=== TASK STATEMENT ===
Rewrite the entries below, changing every "computer-use agent" to "desktop automation agent" and leaving everything else untouched.

=== RAW RECORDS ===
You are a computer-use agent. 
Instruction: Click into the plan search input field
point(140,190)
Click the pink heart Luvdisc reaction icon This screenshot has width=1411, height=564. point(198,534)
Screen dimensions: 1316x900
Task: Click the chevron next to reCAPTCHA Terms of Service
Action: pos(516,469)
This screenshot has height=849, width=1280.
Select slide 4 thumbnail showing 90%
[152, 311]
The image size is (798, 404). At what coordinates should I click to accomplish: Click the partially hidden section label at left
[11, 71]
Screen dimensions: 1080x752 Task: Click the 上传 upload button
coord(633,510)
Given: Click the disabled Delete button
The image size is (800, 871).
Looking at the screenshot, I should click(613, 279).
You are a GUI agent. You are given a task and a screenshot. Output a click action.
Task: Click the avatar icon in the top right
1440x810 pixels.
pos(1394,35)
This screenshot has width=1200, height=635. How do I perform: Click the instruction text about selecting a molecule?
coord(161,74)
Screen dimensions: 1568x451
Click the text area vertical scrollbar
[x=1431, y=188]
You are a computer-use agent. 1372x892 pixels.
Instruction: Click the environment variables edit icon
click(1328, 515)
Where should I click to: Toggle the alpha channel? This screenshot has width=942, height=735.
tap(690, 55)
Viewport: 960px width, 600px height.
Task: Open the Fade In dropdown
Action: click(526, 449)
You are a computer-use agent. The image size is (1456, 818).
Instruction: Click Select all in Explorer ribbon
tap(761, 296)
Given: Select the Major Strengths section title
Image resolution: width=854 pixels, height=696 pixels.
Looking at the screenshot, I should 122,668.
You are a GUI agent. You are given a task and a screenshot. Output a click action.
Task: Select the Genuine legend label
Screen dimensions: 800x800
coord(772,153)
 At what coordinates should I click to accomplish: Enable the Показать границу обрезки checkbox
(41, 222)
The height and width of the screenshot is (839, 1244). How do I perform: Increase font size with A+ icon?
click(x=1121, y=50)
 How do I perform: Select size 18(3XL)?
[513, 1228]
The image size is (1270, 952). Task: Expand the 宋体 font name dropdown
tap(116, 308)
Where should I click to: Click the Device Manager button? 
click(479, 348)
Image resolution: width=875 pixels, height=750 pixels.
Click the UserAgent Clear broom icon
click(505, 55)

=== SOLUTION TO THIS TASK ===
You are a desktop automation agent. 
Instruction: Click into the plan search input field
point(140,190)
Click the pink heart Luvdisc reaction icon This screenshot has width=1411, height=564. point(198,534)
Screen dimensions: 1316x900
Task: Click the chevron next to reCAPTCHA Terms of Service
Action: pos(516,469)
This screenshot has height=849, width=1280.
Select slide 4 thumbnail showing 90%
[152, 311]
The image size is (798, 404). At what coordinates should I click to accomplish: Click the partially hidden section label at left
[11, 71]
Screen dimensions: 1080x752 Task: Click the 上传 upload button
coord(633,510)
Given: Click the disabled Delete button
The image size is (800, 871).
Looking at the screenshot, I should click(613, 279).
You are a GUI agent. You are given a task and a screenshot. Output a click action.
Task: Click the avatar icon in the top right
1440x810 pixels.
pos(1394,35)
This screenshot has width=1200, height=635. How do I perform: Click the instruction text about selecting a molecule?
coord(161,74)
Screen dimensions: 1568x451
Click the text area vertical scrollbar
[x=1431, y=188]
You are a desktop automation agent. 1372x892 pixels.
Instruction: Click the environment variables edit icon
click(1328, 515)
Where should I click to: Toggle the alpha channel? This screenshot has width=942, height=735.
tap(690, 55)
Viewport: 960px width, 600px height.
Task: Open the Fade In dropdown
Action: click(526, 449)
You are a desktop automation agent. The image size is (1456, 818).
Instruction: Click Select all in Explorer ribbon
tap(761, 296)
Given: Select the Major Strengths section title
Image resolution: width=854 pixels, height=696 pixels.
Looking at the screenshot, I should 122,668.
You are a GUI agent. You are given a task and a screenshot. Output a click action.
Task: Select the Genuine legend label
Screen dimensions: 800x800
coord(772,153)
 At what coordinates should I click to accomplish: Enable the Показать границу обрезки checkbox
(41, 222)
The height and width of the screenshot is (839, 1244). How do I perform: Increase font size with A+ icon?
click(x=1121, y=50)
 How do I perform: Select size 18(3XL)?
[513, 1228]
The image size is (1270, 952). Task: Expand the 宋体 font name dropdown
tap(116, 308)
Where should I click to: Click the Device Manager button? 
click(479, 348)
Image resolution: width=875 pixels, height=750 pixels.
Click the UserAgent Clear broom icon
click(505, 55)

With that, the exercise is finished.